Через месяц Тьма вернулась. На ее шерсти засохли алые разводы, капли багровой жидкости стучали о пол, разбиваясь в гулкой тишине. Я вздрогнул.

– Что это?! – голос сорвался, застрял в горле.

Ответа не последовало, но я знал: кто-то сопротивлялся.

Я сказал себе, что это не моя забота. Так было проще.

С каждым шагом Тьмы воздух наполнялся густым, гнилостным запахом, словно что-то мертвое просочилось в этот мир, цепляясь за нее. Тени вытягивались, ползли за ее лапами, искажая границы пространства и закручиваясь, как щупальца живого кошмара. Шерсть ее была пропитана кровью, тяжело спадала на бока, а за ней тянулась вязкая мгла, будто не желая отпускать.

Я не двигался. Комната застыла в удушливом молчании. Лишь глухие удары капель о дерево нарушали эту звенящую пустоту.

Раз-два-три…

Мерный ритм, словно отсчитывающий время до чего-то неизбежного.

Тьма остановилась. Ее янтарные глаза вспыхнули в полумраке, и в следующую секунду она выплюнула мне под ноги что-то темно-красное, живое – это было рубиновое сердце. Огромный рубин с кулак, который отбивал последние, судорожные удары, словно осознавая свою обреченность.

– Оно… Живое? – прошептал я, страх сковал горло.

Ответа не последовало. Кот неторопливо отошел к камину, начал приводить себя в порядок, слизывая с шерсти алые пятна. Со стороны он выглядел обычным – почти домашним, будто только что вернулся с охоты.

Я перевел взгляд на сердце. Меня охватил животный ужас. Я не хотел знать, кому оно принадлежало. Я не хотел прикасаться к нему, не хотел, чтобы оно было здесь. Оно мне не нужно.

Я снова посмотрел на кота. Он уже не елозил лапой по морде, а сидел неподвижно, ближе, чем раньше. Глаза его неотрывно изучали меня, янтарные омуты затягивали, пульсировали, сжимая мою волю, наполняя разум странным, тягучим спокойствием.

Но в этой тишине его взгляд оставлял тревожное, липкое послевкусие.

– Милый, а ты что тут один?

Голос прозвучал неожиданно мягко, мелодично, как дуновение теплого ветра. В дверном проеме появилась молодая девушка, и комната, будто подчинившись ее присутствию, наполнилась мягким светом. Лишь на мгновение мне показалось, что еще секунду назад я сидел во мраке.

Я был облачен в безупречно сшитый костюм – классический черный, с отливом, подчеркивающий точеные линии фигуры. В руке тлела сигара, ее дым неспешно клубился, растворяясь в воздухе. На журнальном столике стоял бокал с дорогим виски, янтарный оттенок которого играл в свете лампы. Чуть дальше, у основания, красовалась бутылка с гравировкой, подтверждая элитность напитка.

Девушка обошла кресло и легко опустилась мне на колени. Ее прикосновение было почти невесомым, но в этом скользило что-то большее – ощущение притягательной, опасной силы. Кожа ее сияла легким золотистым оттенком загара, губы были полными, алыми, словно ягоды в летнюю жару. Волосы, длинные, струящиеся, цвета воронова крыла, спадали на плечи. На ней было легкое платье из темного бархата, подчеркивающее изгибы ее тела, и едва заметное украшение на тонкой шее – амулет в форме черной кошки, охватывающей каплю темного камня.

Она поцеловала меня, мягко, сладко, и на секунду у меня закружилась голова. Ее радостный вздох наполнил воздух, а тонкие, изящные пальчики потянулись к столику. Я проследил за движением ее рук и замер.

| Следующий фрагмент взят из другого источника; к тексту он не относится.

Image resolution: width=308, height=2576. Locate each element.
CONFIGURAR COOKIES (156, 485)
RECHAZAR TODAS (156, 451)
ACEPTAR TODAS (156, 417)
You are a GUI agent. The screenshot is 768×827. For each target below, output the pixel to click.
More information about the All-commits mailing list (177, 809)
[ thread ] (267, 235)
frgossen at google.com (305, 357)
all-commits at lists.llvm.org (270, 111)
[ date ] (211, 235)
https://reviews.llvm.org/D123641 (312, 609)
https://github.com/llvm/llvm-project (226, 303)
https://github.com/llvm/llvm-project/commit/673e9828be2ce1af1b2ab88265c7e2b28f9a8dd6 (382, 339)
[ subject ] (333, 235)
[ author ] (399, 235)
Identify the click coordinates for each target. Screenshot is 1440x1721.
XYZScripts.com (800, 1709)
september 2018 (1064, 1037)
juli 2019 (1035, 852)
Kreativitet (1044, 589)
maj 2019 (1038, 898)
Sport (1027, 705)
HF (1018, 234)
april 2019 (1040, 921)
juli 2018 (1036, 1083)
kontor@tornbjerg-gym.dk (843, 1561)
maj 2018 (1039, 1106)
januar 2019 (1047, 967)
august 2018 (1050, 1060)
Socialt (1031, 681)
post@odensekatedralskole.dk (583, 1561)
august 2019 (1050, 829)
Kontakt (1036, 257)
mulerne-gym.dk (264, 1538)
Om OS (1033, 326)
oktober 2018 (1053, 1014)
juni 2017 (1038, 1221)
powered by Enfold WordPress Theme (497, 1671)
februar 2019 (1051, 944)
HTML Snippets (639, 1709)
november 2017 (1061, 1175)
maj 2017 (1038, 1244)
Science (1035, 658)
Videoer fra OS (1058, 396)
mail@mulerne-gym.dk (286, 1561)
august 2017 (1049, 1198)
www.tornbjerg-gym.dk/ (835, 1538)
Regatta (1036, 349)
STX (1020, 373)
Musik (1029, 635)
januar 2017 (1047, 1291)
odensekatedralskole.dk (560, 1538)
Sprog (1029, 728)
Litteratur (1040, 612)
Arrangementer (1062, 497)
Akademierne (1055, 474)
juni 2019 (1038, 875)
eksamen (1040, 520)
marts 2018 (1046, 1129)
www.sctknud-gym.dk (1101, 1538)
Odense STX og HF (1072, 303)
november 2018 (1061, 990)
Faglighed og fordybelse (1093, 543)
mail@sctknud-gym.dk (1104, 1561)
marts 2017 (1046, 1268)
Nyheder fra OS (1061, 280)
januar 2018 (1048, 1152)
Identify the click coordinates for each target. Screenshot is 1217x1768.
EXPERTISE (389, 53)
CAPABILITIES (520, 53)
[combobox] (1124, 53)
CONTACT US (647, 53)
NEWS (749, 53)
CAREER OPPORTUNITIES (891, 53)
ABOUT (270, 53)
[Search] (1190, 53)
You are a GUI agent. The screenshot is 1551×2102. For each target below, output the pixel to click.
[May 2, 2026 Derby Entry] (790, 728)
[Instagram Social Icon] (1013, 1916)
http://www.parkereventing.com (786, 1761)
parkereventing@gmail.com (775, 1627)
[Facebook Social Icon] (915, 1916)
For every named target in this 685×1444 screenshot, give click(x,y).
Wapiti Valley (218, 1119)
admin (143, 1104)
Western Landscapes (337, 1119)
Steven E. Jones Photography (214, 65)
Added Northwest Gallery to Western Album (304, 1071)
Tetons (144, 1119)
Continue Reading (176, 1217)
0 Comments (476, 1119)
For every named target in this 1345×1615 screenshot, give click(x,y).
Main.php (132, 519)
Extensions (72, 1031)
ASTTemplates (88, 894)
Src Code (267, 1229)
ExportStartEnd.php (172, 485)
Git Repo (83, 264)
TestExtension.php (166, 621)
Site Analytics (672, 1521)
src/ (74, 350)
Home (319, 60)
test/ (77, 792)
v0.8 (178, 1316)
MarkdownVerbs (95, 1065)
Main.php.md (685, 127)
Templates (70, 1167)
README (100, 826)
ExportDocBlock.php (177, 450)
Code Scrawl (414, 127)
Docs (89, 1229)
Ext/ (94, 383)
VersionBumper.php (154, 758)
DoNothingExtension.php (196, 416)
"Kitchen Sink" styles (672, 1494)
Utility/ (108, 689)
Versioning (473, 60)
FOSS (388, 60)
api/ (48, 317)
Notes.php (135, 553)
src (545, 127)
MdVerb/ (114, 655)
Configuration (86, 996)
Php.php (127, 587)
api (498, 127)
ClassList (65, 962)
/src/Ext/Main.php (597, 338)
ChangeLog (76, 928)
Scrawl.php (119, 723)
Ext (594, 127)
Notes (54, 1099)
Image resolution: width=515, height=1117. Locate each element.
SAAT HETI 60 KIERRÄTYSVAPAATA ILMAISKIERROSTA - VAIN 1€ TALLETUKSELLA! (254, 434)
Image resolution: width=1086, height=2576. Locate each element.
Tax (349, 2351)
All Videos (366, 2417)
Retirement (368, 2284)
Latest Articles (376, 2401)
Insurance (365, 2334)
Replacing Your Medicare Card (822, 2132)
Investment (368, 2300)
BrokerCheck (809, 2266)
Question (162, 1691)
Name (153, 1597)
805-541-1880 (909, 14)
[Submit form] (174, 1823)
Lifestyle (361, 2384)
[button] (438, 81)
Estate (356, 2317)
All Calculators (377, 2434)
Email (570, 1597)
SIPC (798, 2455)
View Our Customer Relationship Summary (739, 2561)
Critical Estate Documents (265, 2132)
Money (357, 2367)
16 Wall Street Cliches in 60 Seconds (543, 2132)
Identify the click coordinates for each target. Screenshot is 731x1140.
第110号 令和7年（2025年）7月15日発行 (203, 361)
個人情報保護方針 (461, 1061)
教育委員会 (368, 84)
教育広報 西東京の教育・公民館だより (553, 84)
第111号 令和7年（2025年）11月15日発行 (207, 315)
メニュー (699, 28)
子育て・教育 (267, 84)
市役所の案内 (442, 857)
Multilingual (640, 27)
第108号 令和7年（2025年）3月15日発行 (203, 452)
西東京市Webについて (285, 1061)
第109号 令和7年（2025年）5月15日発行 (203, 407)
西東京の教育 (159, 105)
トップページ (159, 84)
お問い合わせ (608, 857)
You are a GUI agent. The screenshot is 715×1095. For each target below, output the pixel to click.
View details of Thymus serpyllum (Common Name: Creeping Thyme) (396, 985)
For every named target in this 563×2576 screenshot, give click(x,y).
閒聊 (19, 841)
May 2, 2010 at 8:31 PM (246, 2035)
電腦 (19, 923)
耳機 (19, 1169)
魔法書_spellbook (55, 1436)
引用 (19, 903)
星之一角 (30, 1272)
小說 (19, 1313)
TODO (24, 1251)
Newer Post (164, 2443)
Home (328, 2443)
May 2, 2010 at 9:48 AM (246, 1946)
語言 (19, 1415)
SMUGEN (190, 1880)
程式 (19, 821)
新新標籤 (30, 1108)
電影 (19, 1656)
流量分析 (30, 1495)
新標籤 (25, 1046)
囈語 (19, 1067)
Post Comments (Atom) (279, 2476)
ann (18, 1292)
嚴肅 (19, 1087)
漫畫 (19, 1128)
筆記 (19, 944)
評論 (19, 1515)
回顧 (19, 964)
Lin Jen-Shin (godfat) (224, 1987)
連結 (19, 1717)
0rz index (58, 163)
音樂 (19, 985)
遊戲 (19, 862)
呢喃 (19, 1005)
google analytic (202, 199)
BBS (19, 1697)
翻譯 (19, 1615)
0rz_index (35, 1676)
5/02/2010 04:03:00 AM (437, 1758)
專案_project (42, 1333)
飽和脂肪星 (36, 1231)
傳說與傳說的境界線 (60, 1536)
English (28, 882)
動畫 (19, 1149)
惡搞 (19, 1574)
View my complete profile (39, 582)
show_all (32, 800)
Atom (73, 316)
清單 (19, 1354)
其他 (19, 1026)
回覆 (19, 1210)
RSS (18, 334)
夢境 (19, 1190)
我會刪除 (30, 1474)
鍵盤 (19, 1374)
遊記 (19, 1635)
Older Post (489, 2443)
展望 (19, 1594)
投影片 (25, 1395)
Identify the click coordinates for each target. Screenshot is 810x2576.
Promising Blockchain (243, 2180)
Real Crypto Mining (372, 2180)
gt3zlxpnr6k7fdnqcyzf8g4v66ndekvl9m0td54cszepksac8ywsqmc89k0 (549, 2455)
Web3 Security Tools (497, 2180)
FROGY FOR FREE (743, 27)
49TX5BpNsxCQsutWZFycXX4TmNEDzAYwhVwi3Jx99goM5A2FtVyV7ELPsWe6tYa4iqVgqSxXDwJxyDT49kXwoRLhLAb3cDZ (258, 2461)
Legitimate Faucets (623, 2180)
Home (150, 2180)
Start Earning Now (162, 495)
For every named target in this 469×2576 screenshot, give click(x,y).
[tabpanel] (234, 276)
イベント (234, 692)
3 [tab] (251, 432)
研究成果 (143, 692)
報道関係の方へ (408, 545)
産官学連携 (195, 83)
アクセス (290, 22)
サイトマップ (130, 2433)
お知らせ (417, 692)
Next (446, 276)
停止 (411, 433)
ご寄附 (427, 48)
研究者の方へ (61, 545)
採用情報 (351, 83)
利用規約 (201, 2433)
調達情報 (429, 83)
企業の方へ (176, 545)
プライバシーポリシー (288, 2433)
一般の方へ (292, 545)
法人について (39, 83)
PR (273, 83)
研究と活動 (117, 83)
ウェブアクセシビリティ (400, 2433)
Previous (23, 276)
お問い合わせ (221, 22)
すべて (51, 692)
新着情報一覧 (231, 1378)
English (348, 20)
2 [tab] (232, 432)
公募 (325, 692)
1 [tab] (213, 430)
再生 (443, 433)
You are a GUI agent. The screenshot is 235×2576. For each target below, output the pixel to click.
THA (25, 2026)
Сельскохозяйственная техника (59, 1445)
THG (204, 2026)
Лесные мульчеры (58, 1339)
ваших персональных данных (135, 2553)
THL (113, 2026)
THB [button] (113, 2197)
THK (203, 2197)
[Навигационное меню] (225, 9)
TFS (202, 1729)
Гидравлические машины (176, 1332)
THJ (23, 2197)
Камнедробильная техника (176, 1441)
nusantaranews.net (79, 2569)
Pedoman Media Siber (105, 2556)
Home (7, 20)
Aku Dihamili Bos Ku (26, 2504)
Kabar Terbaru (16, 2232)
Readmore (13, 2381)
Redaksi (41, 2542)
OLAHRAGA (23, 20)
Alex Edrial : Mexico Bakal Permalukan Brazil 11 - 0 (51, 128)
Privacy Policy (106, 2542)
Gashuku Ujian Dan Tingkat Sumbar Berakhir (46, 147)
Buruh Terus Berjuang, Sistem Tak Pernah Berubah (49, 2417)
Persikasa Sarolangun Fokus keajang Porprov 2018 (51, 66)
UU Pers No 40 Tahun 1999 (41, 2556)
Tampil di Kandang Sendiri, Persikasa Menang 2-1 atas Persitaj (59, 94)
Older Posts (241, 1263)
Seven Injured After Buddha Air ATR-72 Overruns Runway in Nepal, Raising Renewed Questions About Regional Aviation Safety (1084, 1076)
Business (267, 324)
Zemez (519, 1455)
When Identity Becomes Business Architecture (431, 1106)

Там, среди беспорядка из папиросной золы и хрусталя, лежал кроваво-алый рубин, огромный, в форме сердца.

Я мог поклясться – секунду назад его там не было.

Девушка, сияя счастьем, взяла его в ладони, перебирая светящиеся грани. Глаза ее вспыхнули восторгом.

– Милый, это мне? Подарок? Ты такой щедрый! – она засмеялась, приближаясь губами к моим.